Fleet Farming is an agricultural program that transforms the underutilized land within the regions of Orlando and its neighborhood into productive small-scale farms so as to impact the local food systems. The program has a unique proposition as everything grown is availed and sold at local restaurants and farmers markets within a three-mile radius and only by transforming neighborhood lawns into gardens of community-driven farm plots.

Weakness

Revenue taxation stands a limiting factor to farming persistence with respect to financial constraints within Fleet Farming. Besides taxation, underutilization of land structures finds it limiting for the Fleet Farming program to expand and produce farm products on a large scale.

Opportunities

Opportunities within Fleet Farming are subjected by the inclination of transforming front, back, and side lawns within communal, business and residential land.

Threats

Financial capacity and changes in prices stand a threat to Fleet Farming.

Gardopia Gardens

Strength

Gardopia Gardens offers garden-based learning programs (GBL) that mainly caters for evidence-based practices which assays at teaching the youth on how to grow food. Its unique proposition plies for the GBL curriculum that has a strong emphasis on reducing malnutrition and childhood obesity.

Weakness

Market restraints stand a major weakness associated with Gardopia Gardens.

Opportunities

Higher volunteer turnout and the maximum use of technology in enhancing better yield hence better production

Threats

Health disparities that are primarily affiliated obesity.
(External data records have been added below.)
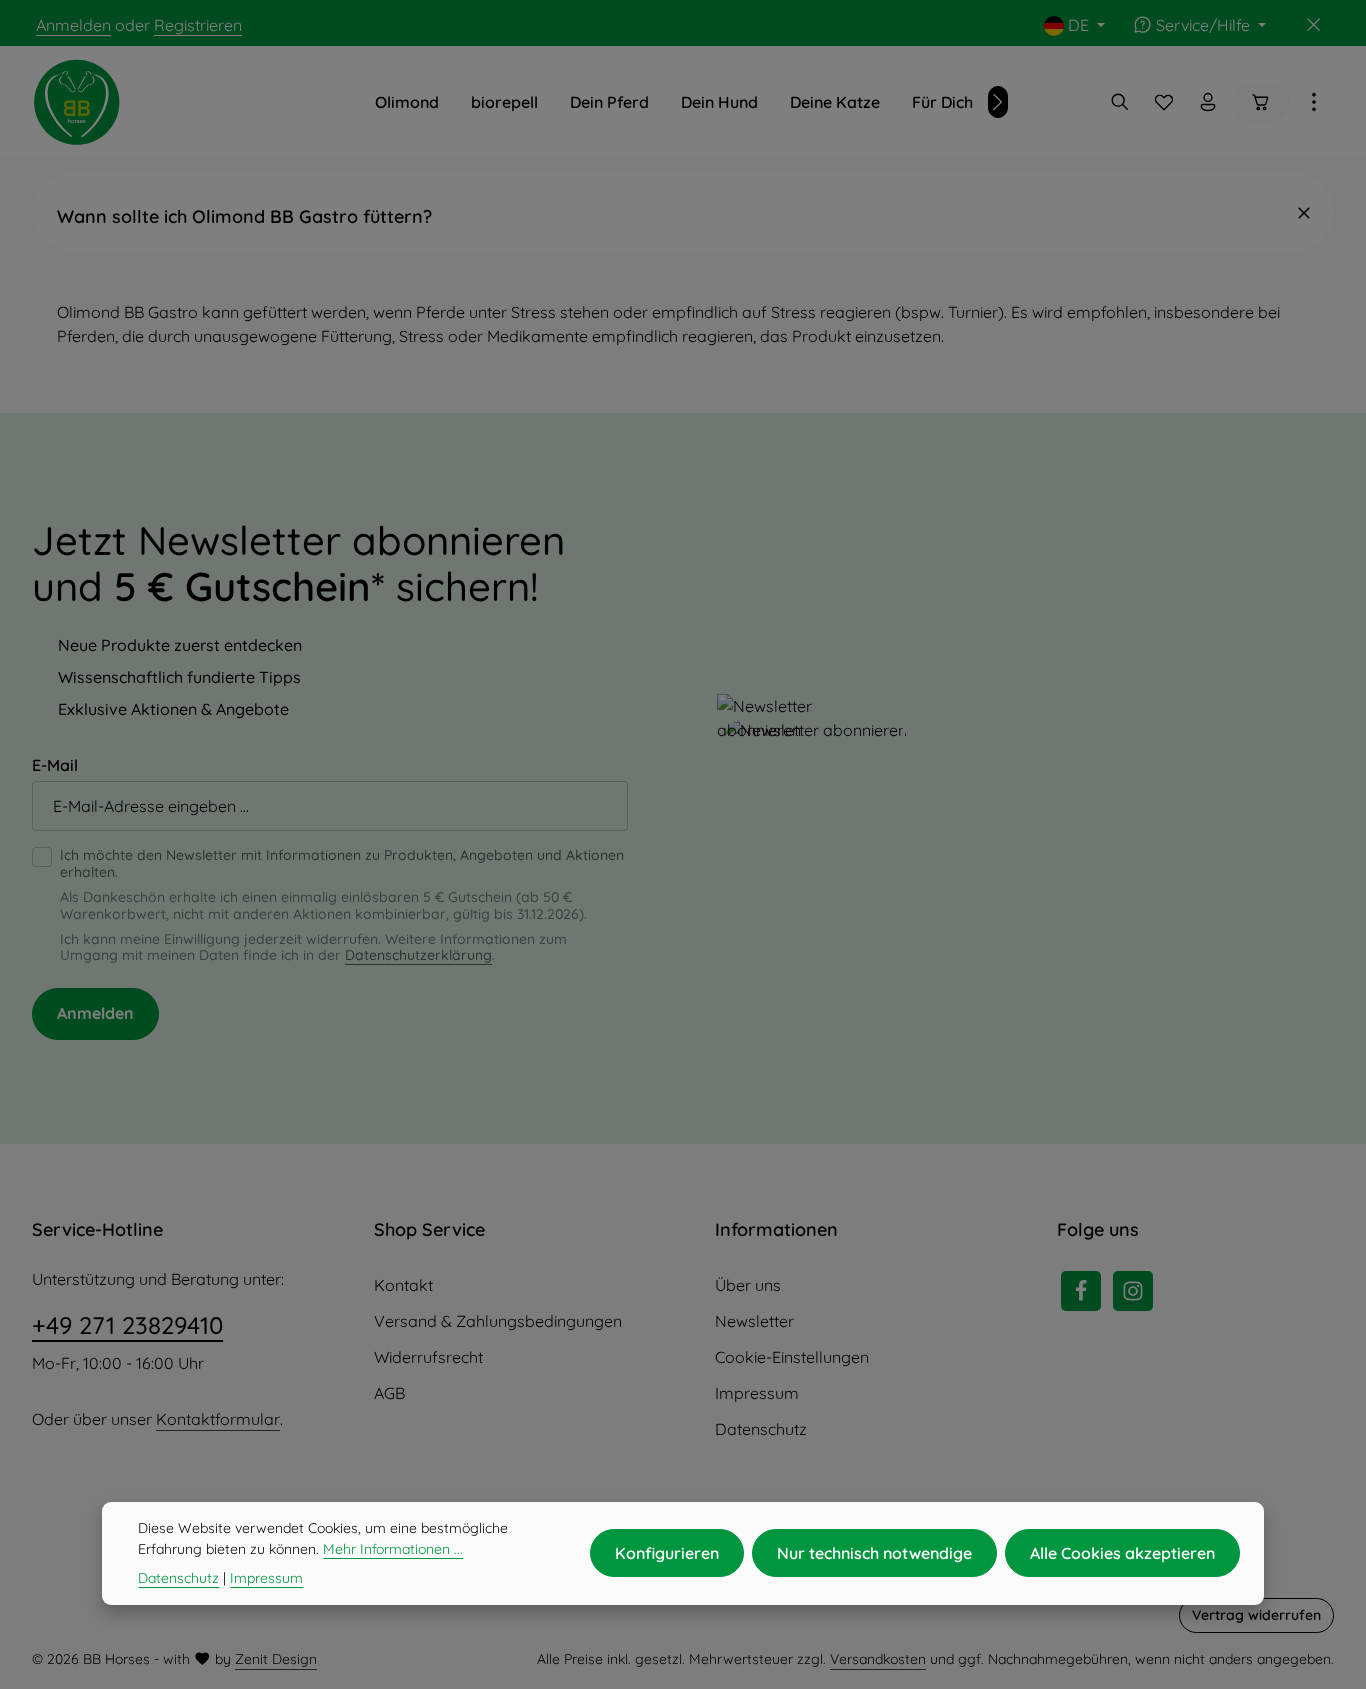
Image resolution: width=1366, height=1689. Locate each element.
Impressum (757, 1393)
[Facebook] (1081, 1291)
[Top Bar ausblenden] (1314, 25)
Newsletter (754, 1321)
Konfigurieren (667, 1553)
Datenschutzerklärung (418, 955)
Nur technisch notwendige (874, 1553)
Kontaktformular (218, 1419)
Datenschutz (761, 1429)
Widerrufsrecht (428, 1357)
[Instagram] (1133, 1291)
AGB (389, 1393)
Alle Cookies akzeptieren (1122, 1553)
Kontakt (403, 1285)
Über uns (748, 1285)
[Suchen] (1120, 102)
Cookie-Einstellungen (792, 1357)
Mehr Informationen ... (393, 1549)
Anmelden (73, 25)
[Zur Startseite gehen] (77, 102)
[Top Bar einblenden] (1314, 102)
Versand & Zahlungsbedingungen (498, 1321)
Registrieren (198, 25)
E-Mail (55, 765)
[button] (683, 212)
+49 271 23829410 (127, 1325)
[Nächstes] (998, 102)
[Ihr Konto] (1208, 102)
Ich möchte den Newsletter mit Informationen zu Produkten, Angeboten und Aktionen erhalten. (342, 864)
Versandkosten (878, 1659)
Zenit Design (276, 1659)
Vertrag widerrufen (1256, 1615)
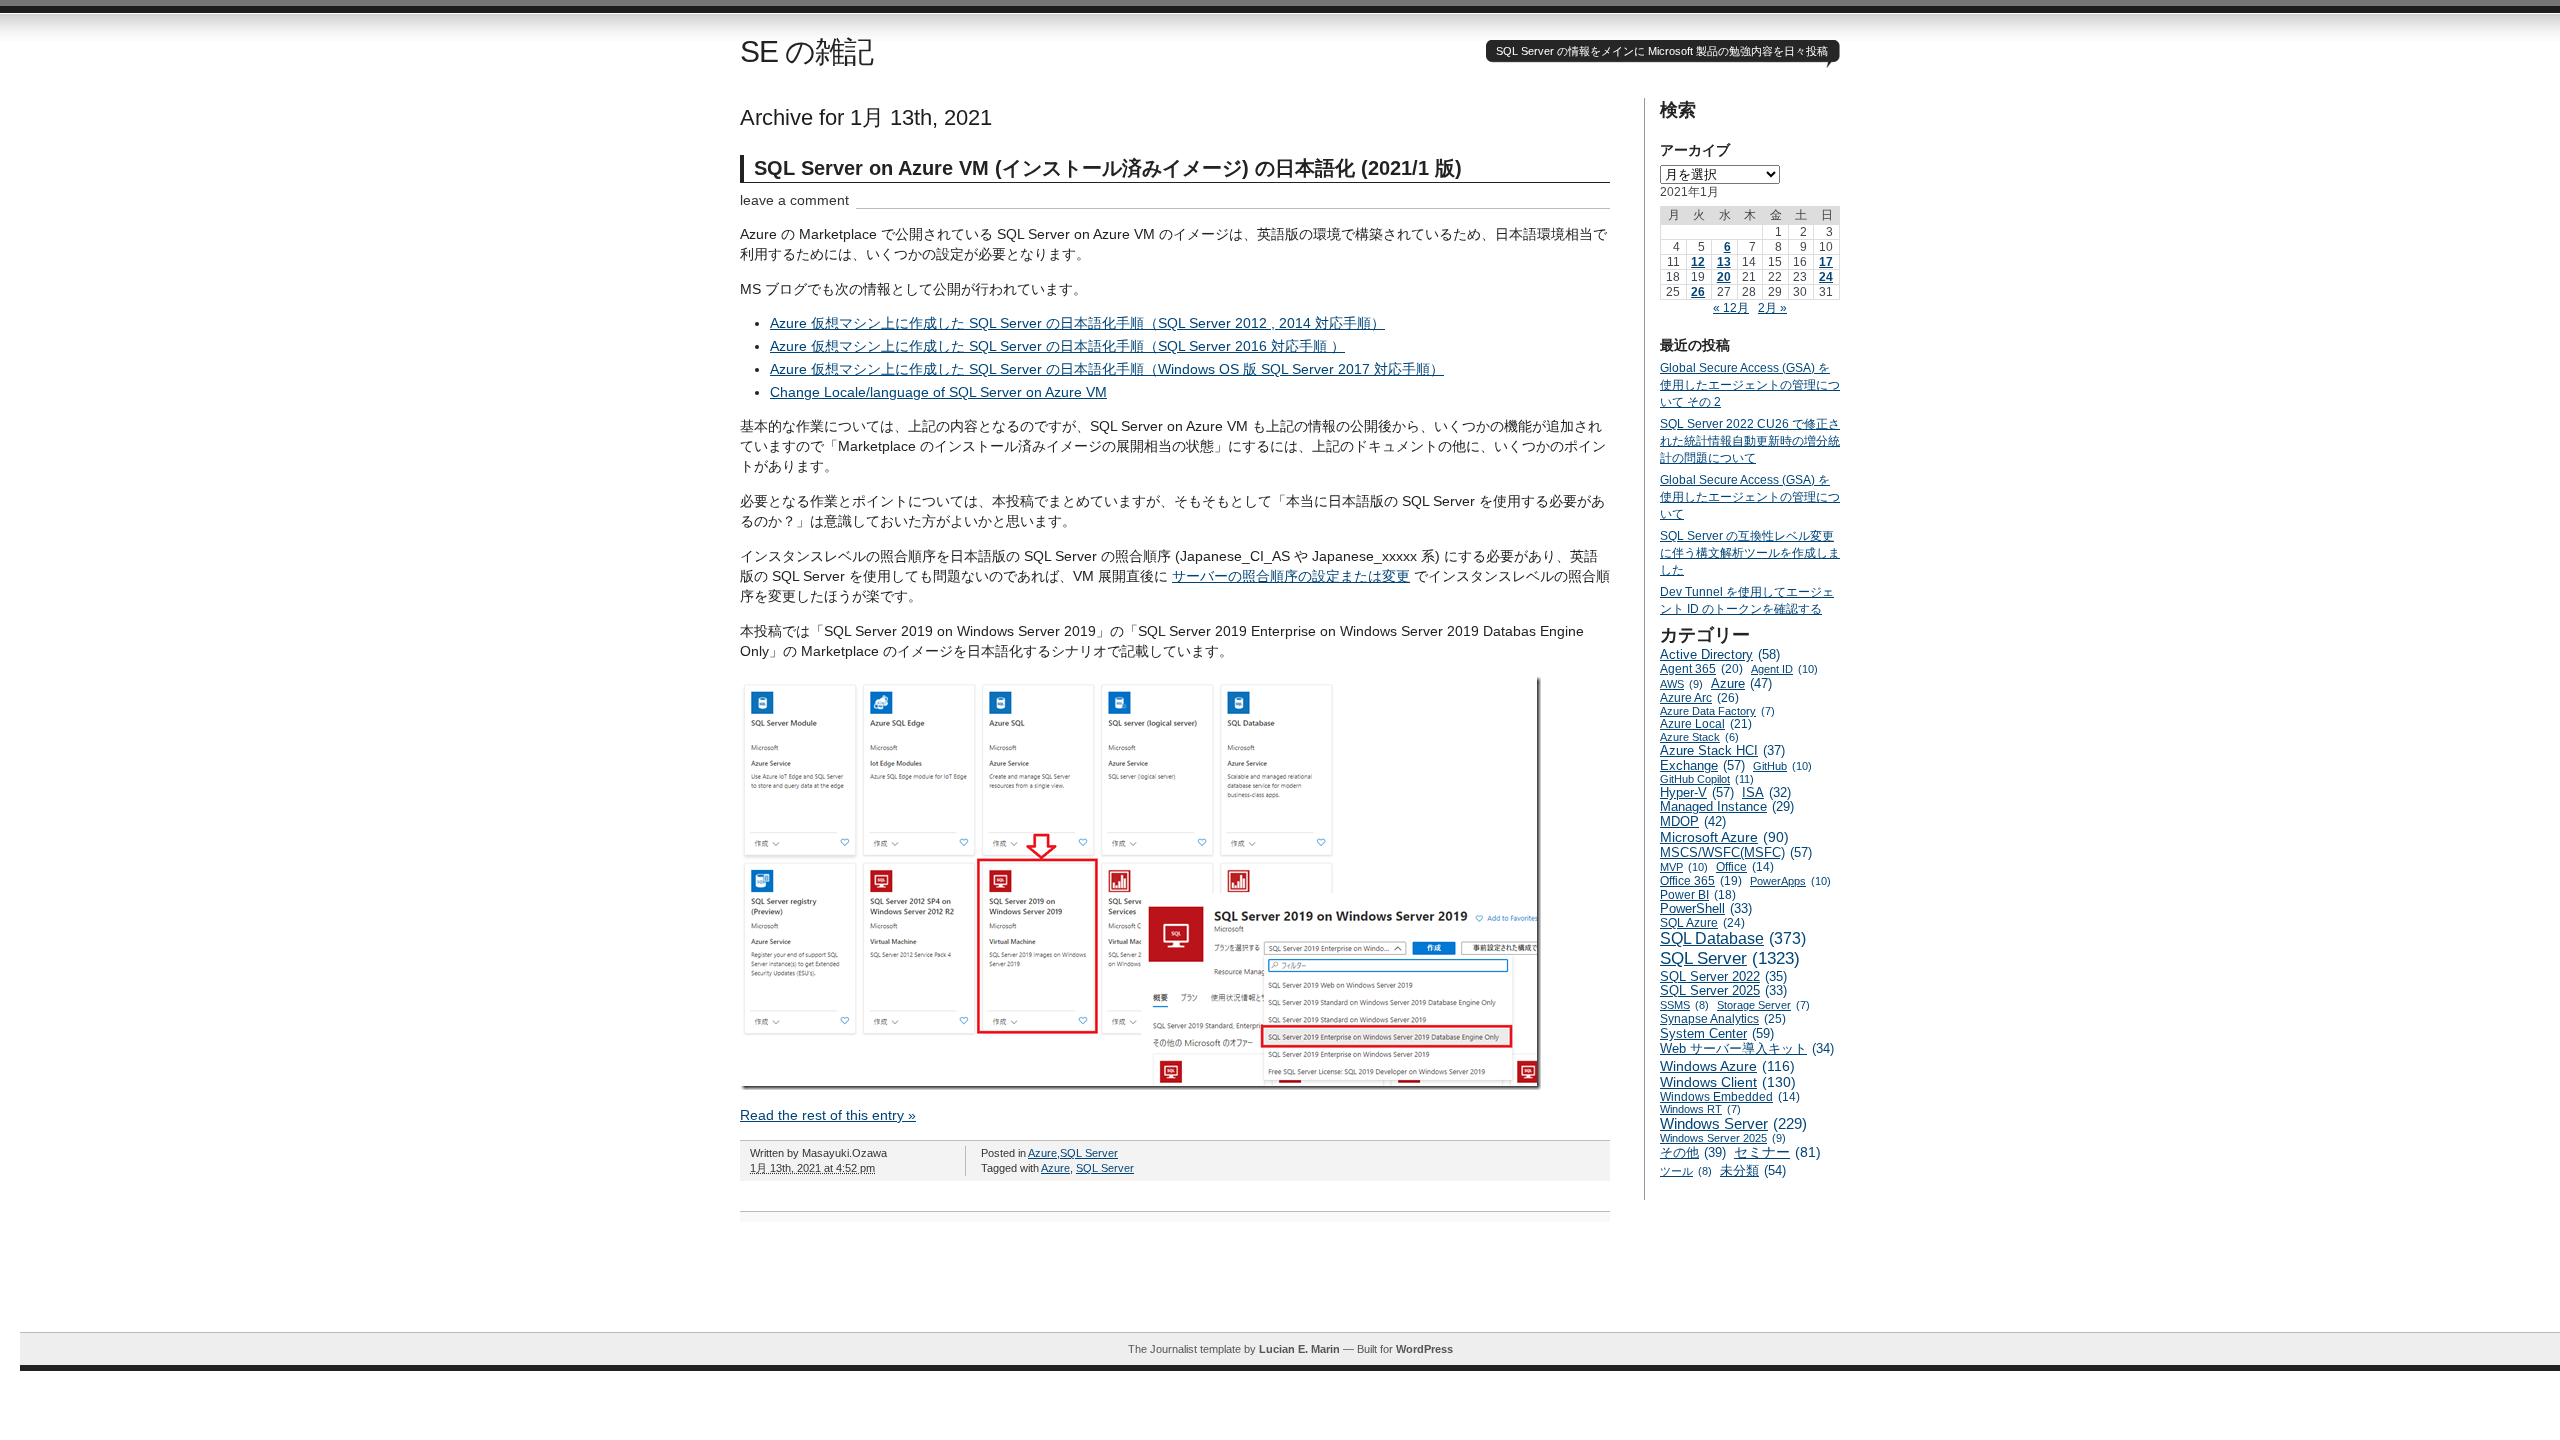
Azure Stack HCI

Comparing SWOT analysis and Strategies

Predominately, Gardopia Gardens offers precise interventions in terms of purpose as compared to the other programs specified. In essence, Gardopia Gardens strives at attaining the core values of health, education, and environment. Contrastingly, other programs mainly focus on realizing agricultural output in terms of production entirely (Wylde, 2012).

On the other hand, it can ascertain that Gardopia Gardens emphasizes on addressing the need of a particular purpose intended towards a particular line of orientation. The program therefore offers effective interventions that are necessary to cover the growing eruption of childhood malnutrition and adult obesity, a missing factor among other programs stipulated.

References

Leal, F. W. (2011). The economic, social and political elements of climate change. Berlin: Springer Verlag.

In Alkon, A. H., & In Agyeman, J. (2011). Cultivating Food Justice: Race, Class, and Sustainability. Cambridge, Mass: MIT Press.

Boswell, V. R., United States., & United States. (1942). Victory gardens. Washington, D.C: U.S. Dept. of Agriculture.

Martinez, X., & Spizman, J. (2017). We rise. Emmaus, Pennsylvania: Rodale.

Wylde, B. (2012). Wylde on health. Toronto: Random House Canada.